» WORK REQUEST:
What is needed here is an exact copy of all the records below.

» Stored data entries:
*** Block opens ***

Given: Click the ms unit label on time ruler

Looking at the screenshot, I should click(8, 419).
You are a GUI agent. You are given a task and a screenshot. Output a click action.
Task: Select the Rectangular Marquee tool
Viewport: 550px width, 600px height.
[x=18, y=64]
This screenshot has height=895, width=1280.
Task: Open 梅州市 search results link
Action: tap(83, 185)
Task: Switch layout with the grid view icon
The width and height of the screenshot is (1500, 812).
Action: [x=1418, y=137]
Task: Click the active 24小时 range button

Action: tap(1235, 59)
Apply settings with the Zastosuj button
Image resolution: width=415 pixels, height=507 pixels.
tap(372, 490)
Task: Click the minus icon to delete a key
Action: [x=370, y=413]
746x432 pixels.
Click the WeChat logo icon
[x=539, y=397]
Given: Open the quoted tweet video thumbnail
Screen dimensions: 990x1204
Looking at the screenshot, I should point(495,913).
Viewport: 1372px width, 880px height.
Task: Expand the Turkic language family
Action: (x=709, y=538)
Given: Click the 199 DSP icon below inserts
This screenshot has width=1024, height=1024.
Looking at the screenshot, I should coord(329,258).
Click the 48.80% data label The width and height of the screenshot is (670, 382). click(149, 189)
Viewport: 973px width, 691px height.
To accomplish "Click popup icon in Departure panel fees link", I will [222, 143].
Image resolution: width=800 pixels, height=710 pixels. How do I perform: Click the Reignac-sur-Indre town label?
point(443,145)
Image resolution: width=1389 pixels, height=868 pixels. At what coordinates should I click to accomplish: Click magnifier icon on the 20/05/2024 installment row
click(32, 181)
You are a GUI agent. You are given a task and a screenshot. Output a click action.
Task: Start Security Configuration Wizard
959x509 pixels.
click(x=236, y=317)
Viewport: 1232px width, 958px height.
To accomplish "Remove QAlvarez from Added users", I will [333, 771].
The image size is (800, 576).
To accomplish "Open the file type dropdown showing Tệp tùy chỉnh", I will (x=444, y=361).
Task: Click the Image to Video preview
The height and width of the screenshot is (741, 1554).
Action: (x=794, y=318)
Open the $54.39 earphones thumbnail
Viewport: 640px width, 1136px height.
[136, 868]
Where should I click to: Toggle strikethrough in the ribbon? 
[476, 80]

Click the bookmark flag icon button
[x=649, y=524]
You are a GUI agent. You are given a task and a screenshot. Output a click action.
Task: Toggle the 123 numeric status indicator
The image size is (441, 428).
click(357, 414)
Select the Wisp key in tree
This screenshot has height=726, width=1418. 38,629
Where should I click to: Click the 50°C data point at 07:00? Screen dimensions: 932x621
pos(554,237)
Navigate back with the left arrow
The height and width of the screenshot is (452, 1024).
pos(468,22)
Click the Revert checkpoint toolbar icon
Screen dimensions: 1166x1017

*** Block closes ***

» ANSWER SPACE:
Given: Click the ms unit label on time ruler

Looking at the screenshot, I should click(8, 419).
You are a GUI agent. You are given a task and a screenshot. Output a click action.
Task: Select the Rectangular Marquee tool
Viewport: 550px width, 600px height.
[x=18, y=64]
This screenshot has height=895, width=1280.
Task: Open 梅州市 search results link
Action: tap(83, 185)
Task: Switch layout with the grid view icon
The width and height of the screenshot is (1500, 812).
Action: [x=1418, y=137]
Task: Click the active 24小时 range button

Action: tap(1235, 59)
Apply settings with the Zastosuj button
Image resolution: width=415 pixels, height=507 pixels.
tap(372, 490)
Task: Click the minus icon to delete a key
Action: [x=370, y=413]
746x432 pixels.
Click the WeChat logo icon
[x=539, y=397]
Given: Open the quoted tweet video thumbnail
Screen dimensions: 990x1204
Looking at the screenshot, I should point(495,913).
Viewport: 1372px width, 880px height.
Task: Expand the Turkic language family
Action: (x=709, y=538)
Given: Click the 199 DSP icon below inserts
This screenshot has width=1024, height=1024.
Looking at the screenshot, I should coord(329,258).
Click the 48.80% data label The width and height of the screenshot is (670, 382). click(149, 189)
Viewport: 973px width, 691px height.
To accomplish "Click popup icon in Departure panel fees link", I will [222, 143].
Image resolution: width=800 pixels, height=710 pixels. How do I perform: Click the Reignac-sur-Indre town label?
point(443,145)
Image resolution: width=1389 pixels, height=868 pixels. At what coordinates should I click to accomplish: Click magnifier icon on the 20/05/2024 installment row
click(32, 181)
You are a GUI agent. You are given a task and a screenshot. Output a click action.
Task: Start Security Configuration Wizard
959x509 pixels.
click(x=236, y=317)
Viewport: 1232px width, 958px height.
To accomplish "Remove QAlvarez from Added users", I will [333, 771].
The image size is (800, 576).
To accomplish "Open the file type dropdown showing Tệp tùy chỉnh", I will (x=444, y=361).
Task: Click the Image to Video preview
The height and width of the screenshot is (741, 1554).
Action: (x=794, y=318)
Open the $54.39 earphones thumbnail
Viewport: 640px width, 1136px height.
[136, 868]
Where should I click to: Toggle strikethrough in the ribbon? 
[476, 80]

Click the bookmark flag icon button
[x=649, y=524]
You are a GUI agent. You are given a task and a screenshot. Output a click action.
Task: Toggle the 123 numeric status indicator
The image size is (441, 428).
click(357, 414)
Select the Wisp key in tree
This screenshot has height=726, width=1418. 38,629
Where should I click to: Click the 50°C data point at 07:00? Screen dimensions: 932x621
pos(554,237)
Navigate back with the left arrow
The height and width of the screenshot is (452, 1024).
pos(468,22)
Click the Revert checkpoint toolbar icon
Screen dimensions: 1166x1017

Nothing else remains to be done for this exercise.